**What you should do:**
Write a continuation of the forum thread about keeping clean with lye soap, picking up after its final sentence.

**Excerpt to read:**
For the most part, I think most everyone that I've seen on here will do well, after the initial adjustment period (in psychology, they said it was 28 days to get used to a MAJOR change, so if you can make it THAT long, you'll be alright), and once everyone gets settled in, the the TRADE begins! That's what I'm looking forward to, I plan on starting a nice little caravan up! 

And on the note of deodorent, I'm not so concerned about it. When YOU run out, chances are, everyone else will (probably) have run out as well!  So we can all be smelly together! tee hee hee

But yeah, making soap or trading for it is important, my wingman was over here tonight, and he reminded me that "dude, we gotta keep clean, like, real clean. Plague's a *****, man." So, if ya dont KNOW how to make lye soap, learn quick! It's not that hard (unless you're me! :dunno!


----------



## Emerald (Jun 14, 2010)

Diego2112- with lye soaps, let them AGE! I mean for at least 3 if not 6 months to a year and they will be less caustic on your skin. I buy and make and use many soaps made with lye and so far haven't had any problems. Not like some of the fancy body wash gels.
I buy several bars from a local guy who makes soap and then I wrap it in tissue or even waxed paper (loosely tho) and then store it in hubbies undie drawer and son's undie drawer and my own undie drawer- scents appropriate to gender of course! I try not to use them until they have aged and are hard! They melt less in the using also.

Records from a dataset
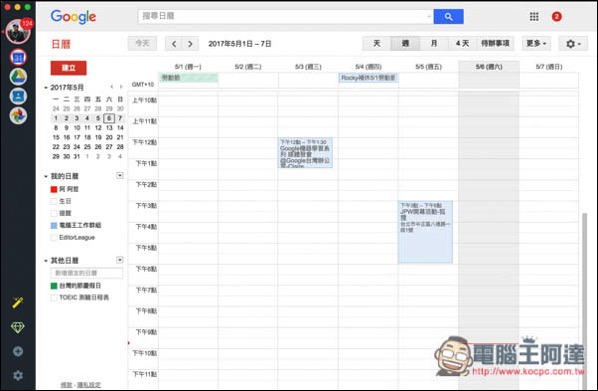Screen dimensions: 598x391
Task: Go to next week with arrow
Action: pos(190,44)
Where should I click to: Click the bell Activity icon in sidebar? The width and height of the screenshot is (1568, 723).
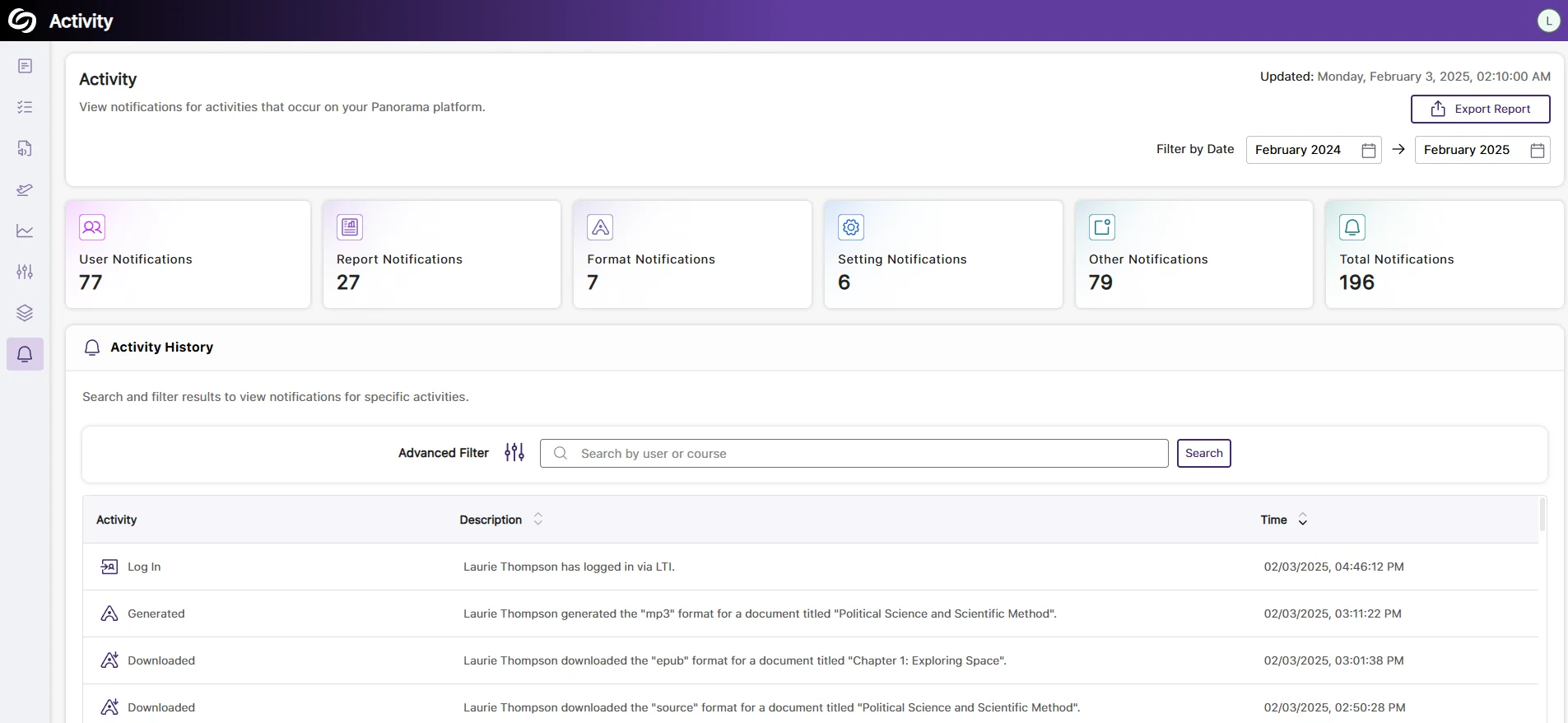tap(25, 354)
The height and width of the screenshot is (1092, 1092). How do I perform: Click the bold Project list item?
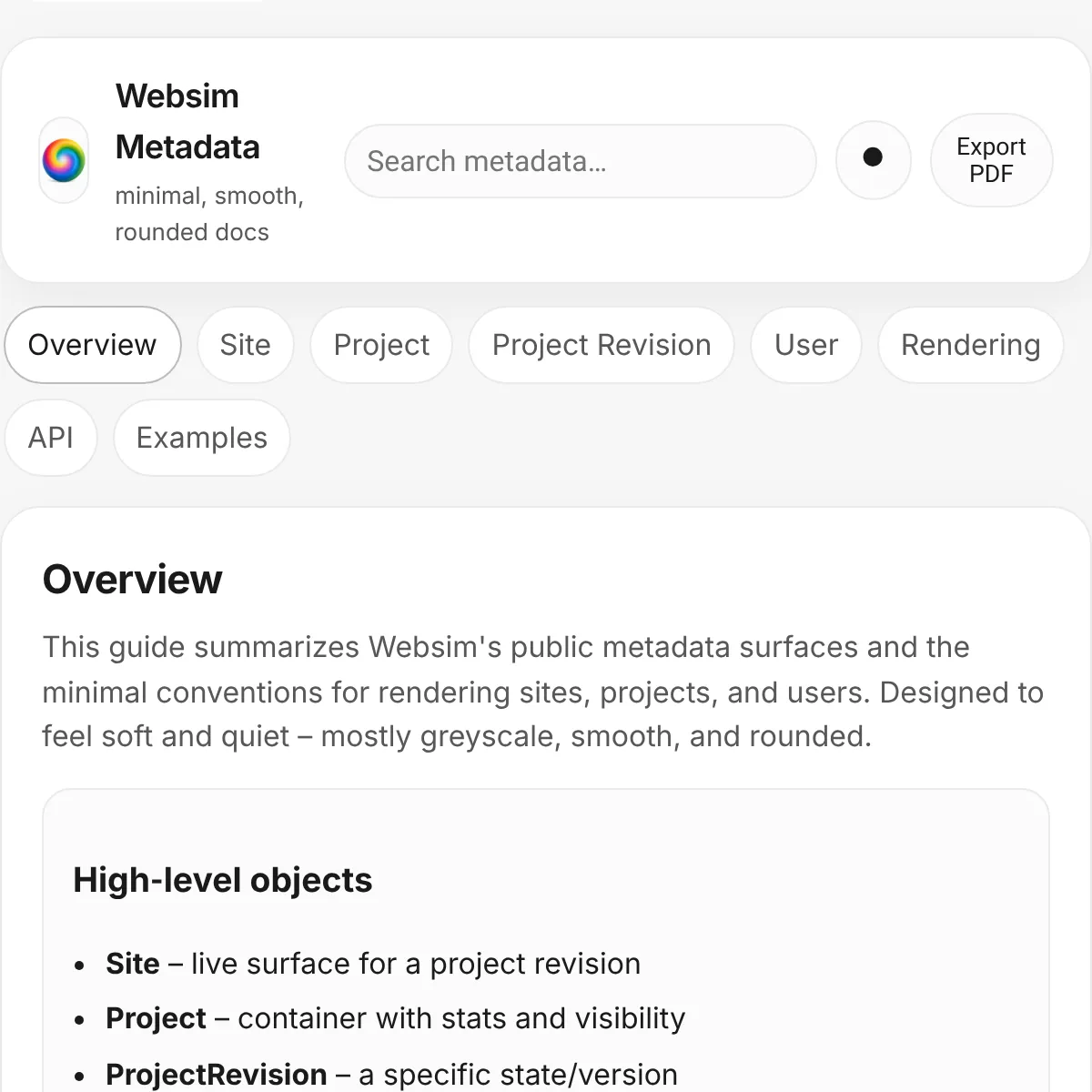tap(157, 1018)
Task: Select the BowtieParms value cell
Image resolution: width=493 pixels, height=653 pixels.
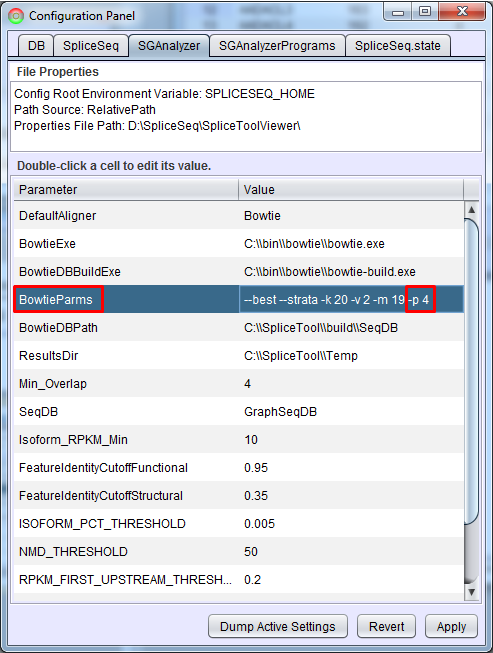Action: (351, 299)
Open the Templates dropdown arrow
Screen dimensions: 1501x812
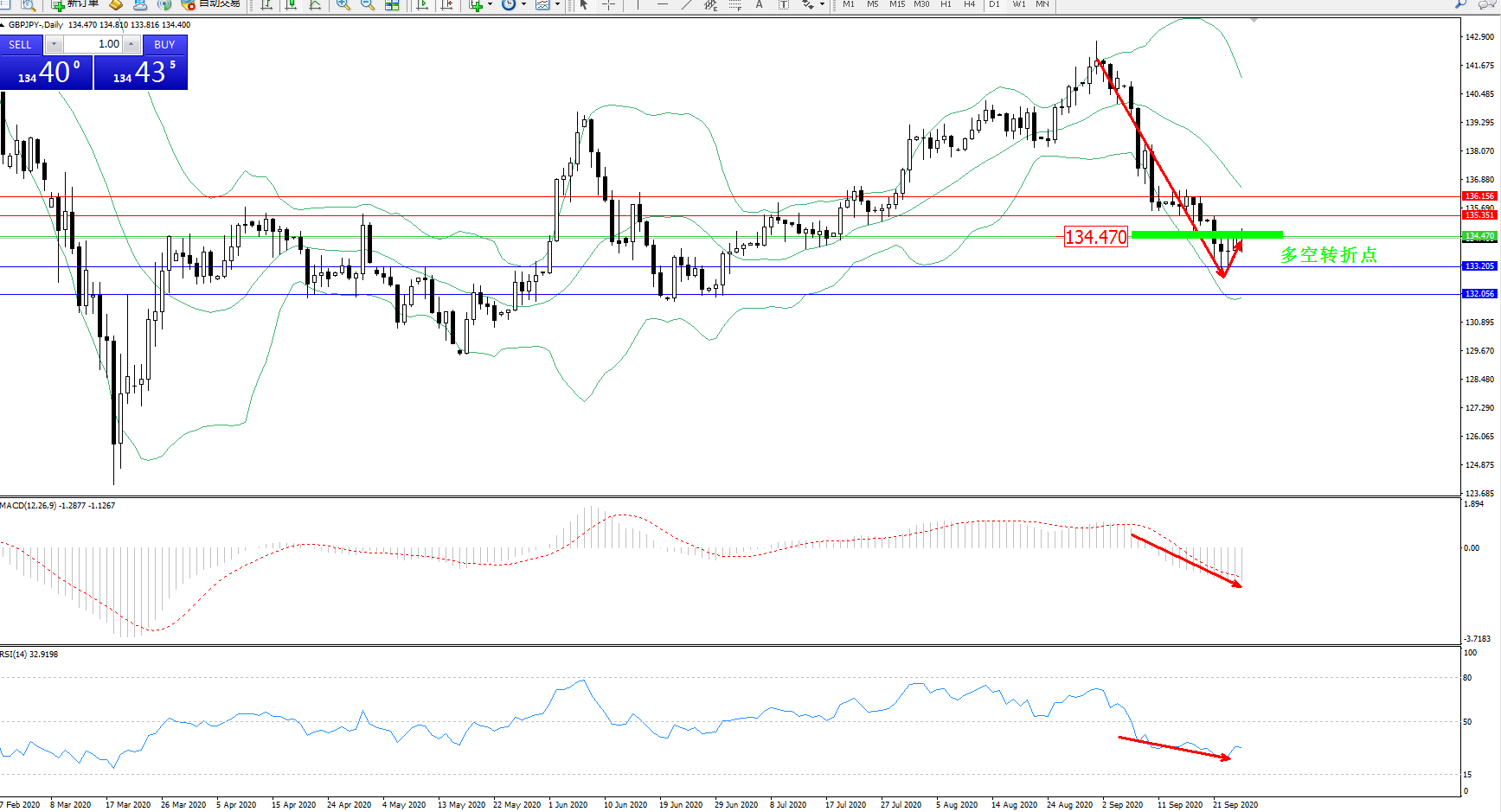pyautogui.click(x=557, y=4)
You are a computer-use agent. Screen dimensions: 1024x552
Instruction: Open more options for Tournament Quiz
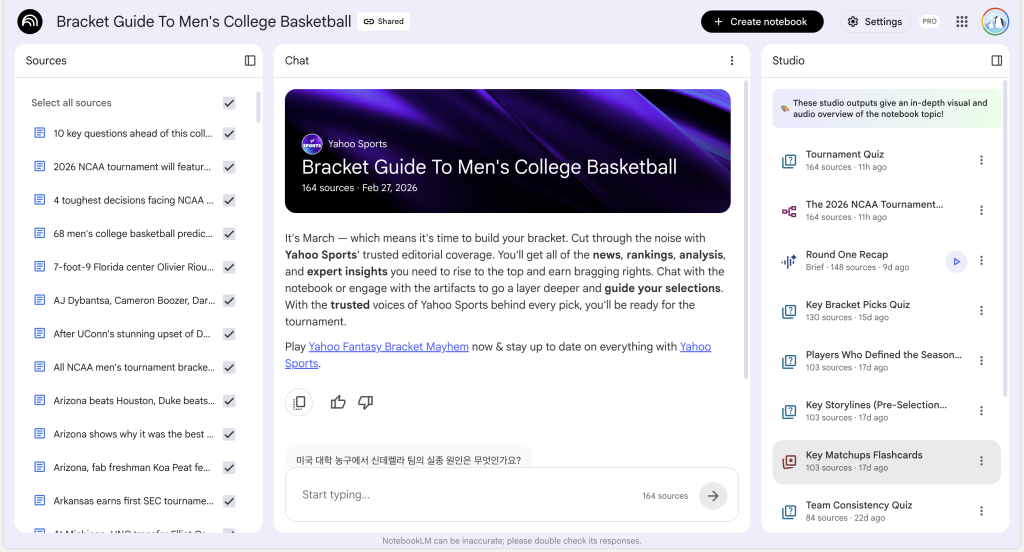(981, 160)
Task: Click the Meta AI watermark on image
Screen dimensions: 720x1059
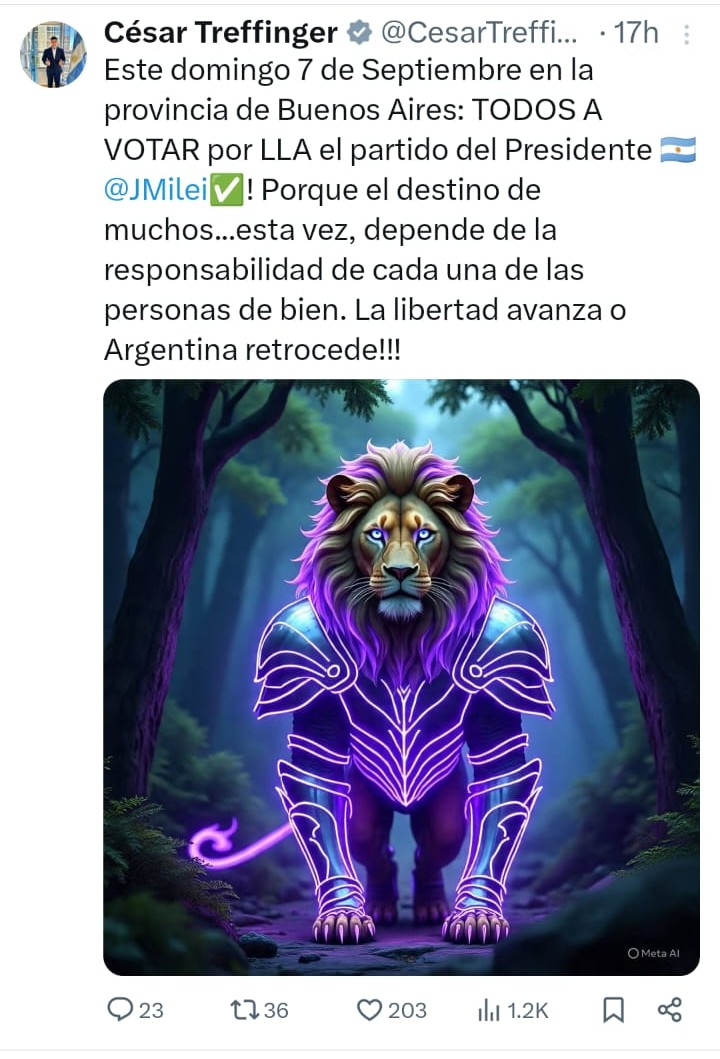Action: [x=653, y=953]
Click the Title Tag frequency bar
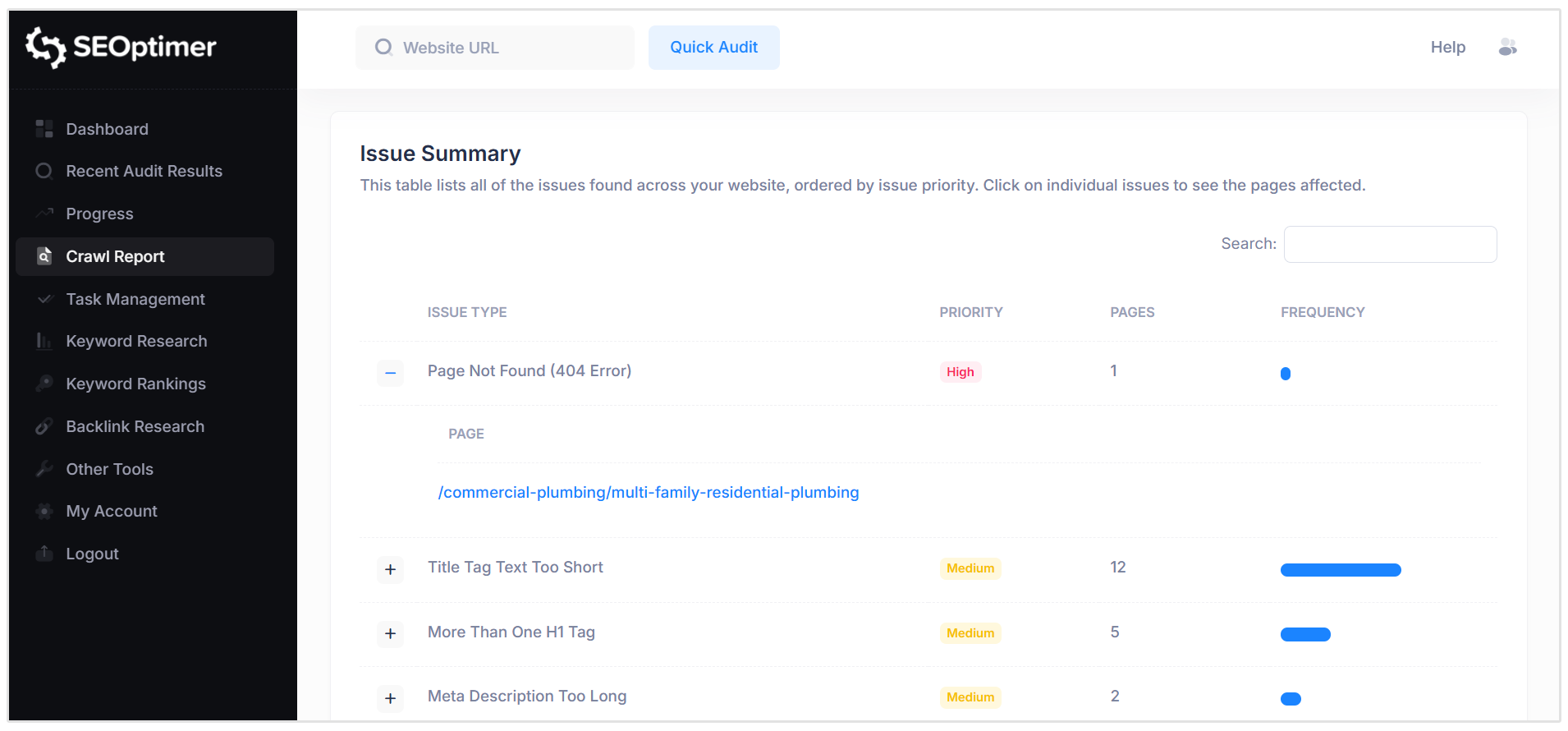Screen dimensions: 1568x731 (1340, 568)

**Result of the task:**
----------



## OldFashionedMama (Jun 18, 2009)

Clarice said:


> My husband and I have been gathering supplies for a couple of years now. We have a garden and chickens on less than 2 acres. I want to address the TP storage problem. My current solution is unscented baby wipes. You can buy the store brand boxes or refills and they are so much easier to store and not that expensive. Remember you don't need brand names.


Baby wipes cannot be flushed down the toilet, FYI. Not sure what they'd do in an outhouse.


----------



## Diego2112 (Aug 18, 2010)

Emerald-I'll give that a shot! I'm not sure if that's the issue though, or if it's what it's made from... So far, only soap I CAN use is Dove's socalled "Gentle Exfoliating" or somesuchsillyness like that. Everything else, I get a rash... Like I said, sensitive skin is a CURSE! lawl But yes, I WILL try that! Anything to get me one more step ahead!  Thanks much!



OldFashionedMama said:


> Baby wipes cannot be flushed down the toilet, FYI. Not sure what they'd do in an outhouse.


They SHOULD degrade over time... They cant be FLUSHED because they get caught in the pipes and clog your lines (had a friend learn this the HARD way), so one would ASSUME they'd be alright going straight down a hole to just sit there.

Another option: I was reading up on medieval weapons and warfare, one of the topics covered was the construction of castles. They'd use straw (wheat/rye/oat) as TP. Just throwin' that out there!


----------



## Emerald (Jun 14, 2010)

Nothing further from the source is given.